PROBLEM TO WORK ON –
Reproduce the oncology summit summary below word for word, from its title line to its final sentence.

Oncology Stakeholders Summit 2014 - Episode 12
During this segment, Peter Salgo, MD; John L. Fox, MD, MHA; Ira M. Klein, MD, MBA, FACP; Michael Kolodziej, MD; Bryan Loy, MD; and Irwin W. Tischler, DO, note that the Centers for Medicare & Medicaid Services (CMS) is prohibited from considering the costs of therapy when evaluating whether to cover a new treatment option. The panelists also consider how the use of comparative effectiveness research (CER) may help address the financial challenges in medical oncology.
Drs Fox and Tischler explain that legislation currently prohibits CMS from considering cost when deciding whether to cover a treatment option. Dr Fox adds that this poses a problem, as new options can be expensive, yet lawmakers do not want to raise taxes. However, he says, taxpayers are still affected because private payers are forced to increase premiums to cover expensive drugs.
Higher patient costs (eg, co-pays) are associated with higher rates of nonadherence to therapy, notes Dr Klein. Thus, the cost of treatment creates an informal form of rationing. CER could be used to help address these challenges, comment Drs Fox, Klein, and Tischler, by identifying the most cost-effective therapies.
However, Dr Loy explains that because research is ongoing and additional drugs are in the pipeline, CER may not always be relevant or up-to-date. In the absence of CER data, the main drivers that affect treatment decisions include costs and side-effect profiles.
In terms of end-of-life and palliative care discussions, Drs Fox, Kolodziej, and Loy agree that the cancer care team can help reduce the financial burden of oncology treatments on patients and their families by discussing priorities and care preferences earlier in the patient’s course of care, and routinely delivering additional information over time.

STORED DATA –

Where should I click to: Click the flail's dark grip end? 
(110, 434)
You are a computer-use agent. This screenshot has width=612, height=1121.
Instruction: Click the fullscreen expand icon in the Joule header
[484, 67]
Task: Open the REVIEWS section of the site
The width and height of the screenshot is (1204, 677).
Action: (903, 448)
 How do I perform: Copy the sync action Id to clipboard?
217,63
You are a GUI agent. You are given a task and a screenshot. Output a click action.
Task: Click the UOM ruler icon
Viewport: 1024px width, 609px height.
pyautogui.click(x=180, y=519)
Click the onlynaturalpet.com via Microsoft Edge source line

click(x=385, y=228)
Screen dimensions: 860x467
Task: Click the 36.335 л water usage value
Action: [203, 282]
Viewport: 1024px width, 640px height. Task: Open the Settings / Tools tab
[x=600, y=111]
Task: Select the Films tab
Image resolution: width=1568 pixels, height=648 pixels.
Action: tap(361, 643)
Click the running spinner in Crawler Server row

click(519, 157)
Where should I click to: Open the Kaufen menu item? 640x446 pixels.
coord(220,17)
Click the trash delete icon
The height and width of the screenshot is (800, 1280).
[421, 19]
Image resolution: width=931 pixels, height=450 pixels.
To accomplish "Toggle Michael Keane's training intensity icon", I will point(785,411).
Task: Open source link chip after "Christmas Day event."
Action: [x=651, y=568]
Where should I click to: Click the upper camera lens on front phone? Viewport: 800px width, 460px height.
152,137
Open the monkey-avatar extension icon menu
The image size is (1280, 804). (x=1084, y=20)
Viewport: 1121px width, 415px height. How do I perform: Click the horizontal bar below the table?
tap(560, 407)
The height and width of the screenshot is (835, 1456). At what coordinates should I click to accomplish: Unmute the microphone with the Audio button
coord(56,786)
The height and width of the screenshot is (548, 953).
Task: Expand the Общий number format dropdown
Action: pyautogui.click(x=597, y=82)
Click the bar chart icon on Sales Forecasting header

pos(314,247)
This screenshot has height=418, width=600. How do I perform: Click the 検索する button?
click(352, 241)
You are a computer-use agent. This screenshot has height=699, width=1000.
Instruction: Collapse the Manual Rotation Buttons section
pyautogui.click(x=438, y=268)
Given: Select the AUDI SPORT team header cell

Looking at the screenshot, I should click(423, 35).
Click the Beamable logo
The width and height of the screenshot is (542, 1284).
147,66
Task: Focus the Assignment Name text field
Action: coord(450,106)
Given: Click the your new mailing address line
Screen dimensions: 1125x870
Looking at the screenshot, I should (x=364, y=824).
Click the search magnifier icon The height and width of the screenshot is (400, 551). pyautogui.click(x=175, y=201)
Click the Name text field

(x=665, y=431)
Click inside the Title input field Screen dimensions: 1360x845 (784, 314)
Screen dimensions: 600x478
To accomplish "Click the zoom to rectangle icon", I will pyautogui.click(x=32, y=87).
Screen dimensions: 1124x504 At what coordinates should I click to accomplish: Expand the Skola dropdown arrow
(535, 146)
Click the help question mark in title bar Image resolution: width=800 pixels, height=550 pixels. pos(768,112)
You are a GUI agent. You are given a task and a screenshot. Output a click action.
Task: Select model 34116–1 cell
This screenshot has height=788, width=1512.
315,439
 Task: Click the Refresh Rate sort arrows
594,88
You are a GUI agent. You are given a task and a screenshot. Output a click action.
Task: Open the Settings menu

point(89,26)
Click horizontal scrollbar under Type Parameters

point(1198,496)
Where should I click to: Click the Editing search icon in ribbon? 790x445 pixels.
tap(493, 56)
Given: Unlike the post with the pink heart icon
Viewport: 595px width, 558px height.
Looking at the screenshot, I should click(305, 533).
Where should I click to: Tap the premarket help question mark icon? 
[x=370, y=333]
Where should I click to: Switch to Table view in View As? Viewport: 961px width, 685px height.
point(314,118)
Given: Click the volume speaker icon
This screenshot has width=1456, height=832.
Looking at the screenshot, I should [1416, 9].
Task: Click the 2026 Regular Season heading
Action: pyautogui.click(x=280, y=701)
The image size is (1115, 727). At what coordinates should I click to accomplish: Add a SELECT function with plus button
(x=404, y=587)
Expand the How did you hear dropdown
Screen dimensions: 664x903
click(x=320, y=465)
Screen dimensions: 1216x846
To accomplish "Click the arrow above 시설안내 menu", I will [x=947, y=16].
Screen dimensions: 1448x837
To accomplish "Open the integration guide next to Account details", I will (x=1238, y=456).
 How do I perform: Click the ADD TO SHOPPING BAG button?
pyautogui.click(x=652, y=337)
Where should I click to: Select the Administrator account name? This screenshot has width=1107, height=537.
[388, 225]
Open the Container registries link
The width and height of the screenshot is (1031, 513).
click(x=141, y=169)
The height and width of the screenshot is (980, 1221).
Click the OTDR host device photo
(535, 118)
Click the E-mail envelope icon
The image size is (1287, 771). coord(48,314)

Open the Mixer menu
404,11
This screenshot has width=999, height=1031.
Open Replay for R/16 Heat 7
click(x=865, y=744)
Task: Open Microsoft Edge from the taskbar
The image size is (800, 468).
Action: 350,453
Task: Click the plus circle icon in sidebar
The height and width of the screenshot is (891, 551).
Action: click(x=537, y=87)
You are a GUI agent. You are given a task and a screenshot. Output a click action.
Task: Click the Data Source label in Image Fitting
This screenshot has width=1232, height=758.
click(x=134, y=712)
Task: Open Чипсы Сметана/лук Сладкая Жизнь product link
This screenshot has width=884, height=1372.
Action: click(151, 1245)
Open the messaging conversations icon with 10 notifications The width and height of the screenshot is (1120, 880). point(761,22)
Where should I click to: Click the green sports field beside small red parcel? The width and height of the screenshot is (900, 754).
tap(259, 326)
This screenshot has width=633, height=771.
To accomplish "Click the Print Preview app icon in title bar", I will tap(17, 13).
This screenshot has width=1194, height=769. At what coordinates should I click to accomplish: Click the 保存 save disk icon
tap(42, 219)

RESULT OF THIS TASK –
Oncology Stakeholders Summit 2014 - Episode 12
During this segment, Peter Salgo, MD; John L. Fox, MD, MHA; Ira M. Klein, MD, MBA, FACP; Michael Kolodziej, MD; Bryan Loy, MD; and Irwin W. Tischler, DO, note that the Centers for Medicare & Medicaid Services (CMS) is prohibited from considering the costs of therapy when evaluating whether to cover a new treatment option. The panelists also consider how the use of comparative effectiveness research (CER) may help address the financial challenges in medical oncology.
Drs Fox and Tischler explain that legislation currently prohibits CMS from considering cost when deciding whether to cover a treatment option. Dr Fox adds that this poses a problem, as new options can be expensive, yet lawmakers do not want to raise taxes. However, he says, taxpayers are still affected because private payers are forced to increase premiums to cover expensive drugs.
Higher patient costs (eg, co-pays) are associated with higher rates of nonadherence to therapy, notes Dr Klein. Thus, the cost of treatment creates an informal form of rationing. CER could be used to help address these challenges, comment Drs Fox, Klein, and Tischler, by identifying the most cost-effective therapies.
However, Dr Loy explains that because research is ongoing and additional drugs are in the pipeline, CER may not always be relevant or up-to-date. In the absence of CER data, the main drivers that affect treatment decisions include costs and side-effect profiles.
In terms of end-of-life and palliative care discussions, Drs Fox, Kolodziej, and Loy agree that the cancer care team can help reduce the financial burden of oncology treatments on patients and their families by discussing priorities and care preferences earlier in the patient’s course of care, and routinely delivering additional information over time.